* Task description
In the records below, find the line that contains "Task: Click the SIZE CHART heading" and the line that contains "Task: Click the red"; write out exactly those two lines and everything between them, without the pictures.

* Extracted data
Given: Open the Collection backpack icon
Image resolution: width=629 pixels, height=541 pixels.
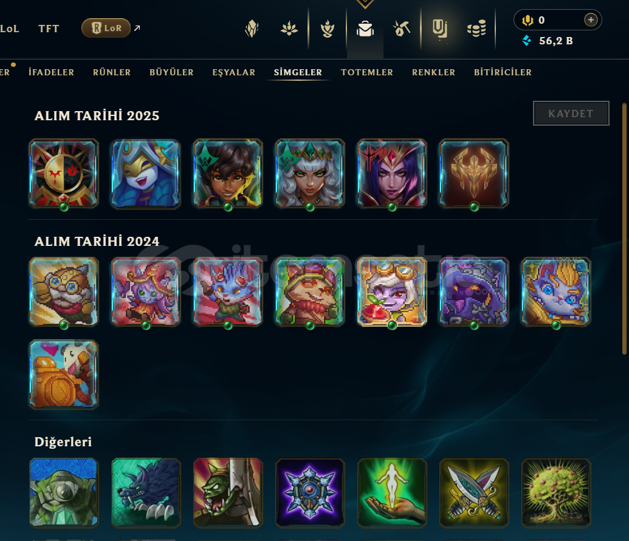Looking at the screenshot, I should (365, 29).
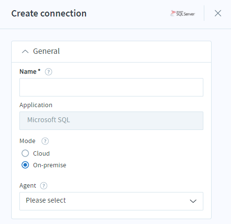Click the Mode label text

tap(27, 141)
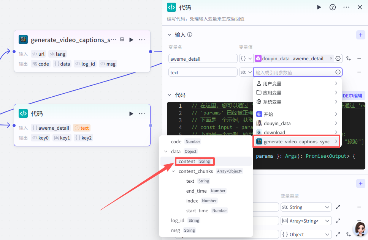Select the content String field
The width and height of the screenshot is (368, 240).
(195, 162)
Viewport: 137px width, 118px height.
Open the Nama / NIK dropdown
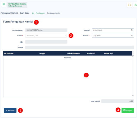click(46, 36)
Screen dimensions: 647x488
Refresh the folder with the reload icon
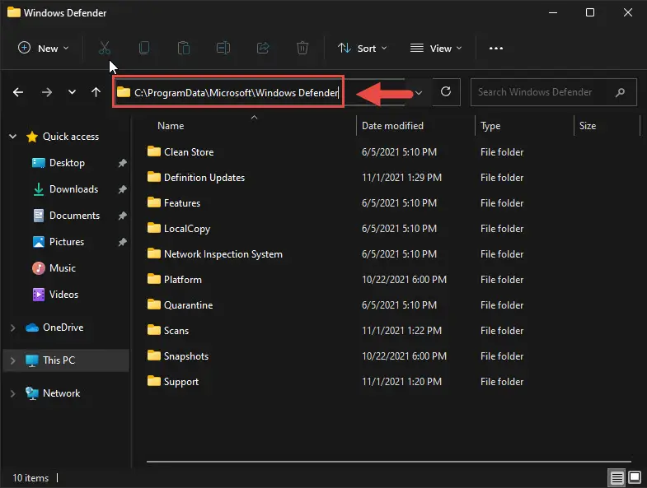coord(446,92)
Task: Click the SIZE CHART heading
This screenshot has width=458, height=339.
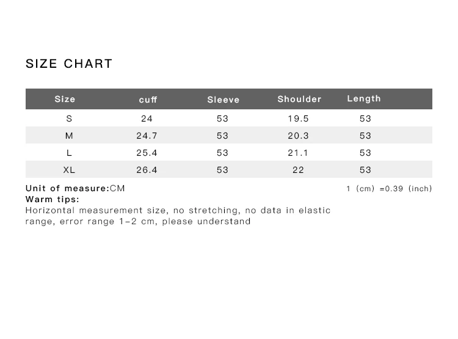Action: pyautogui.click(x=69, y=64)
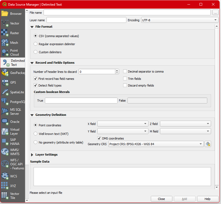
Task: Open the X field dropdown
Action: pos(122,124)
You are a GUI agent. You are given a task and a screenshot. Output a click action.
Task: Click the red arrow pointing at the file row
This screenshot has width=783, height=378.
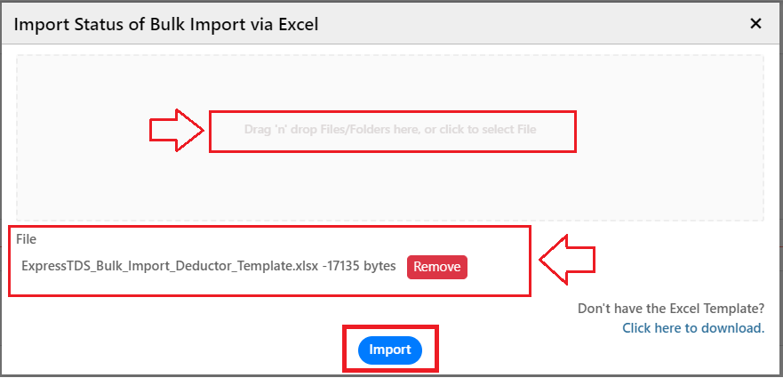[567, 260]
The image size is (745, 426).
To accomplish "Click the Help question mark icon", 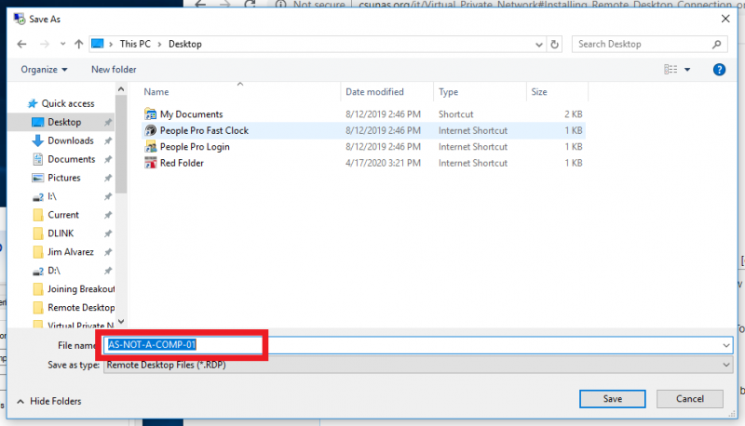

* Solution for this exercise
Task: Click the SIZE CHART heading
This screenshot has width=458, height=339.
Action: pyautogui.click(x=69, y=64)
Task: Open the X field dropdown
Action: pos(122,124)
You are a GUI agent. You are given a task and a screenshot. Output a click action.
Task: Click the red arrow pointing at the file row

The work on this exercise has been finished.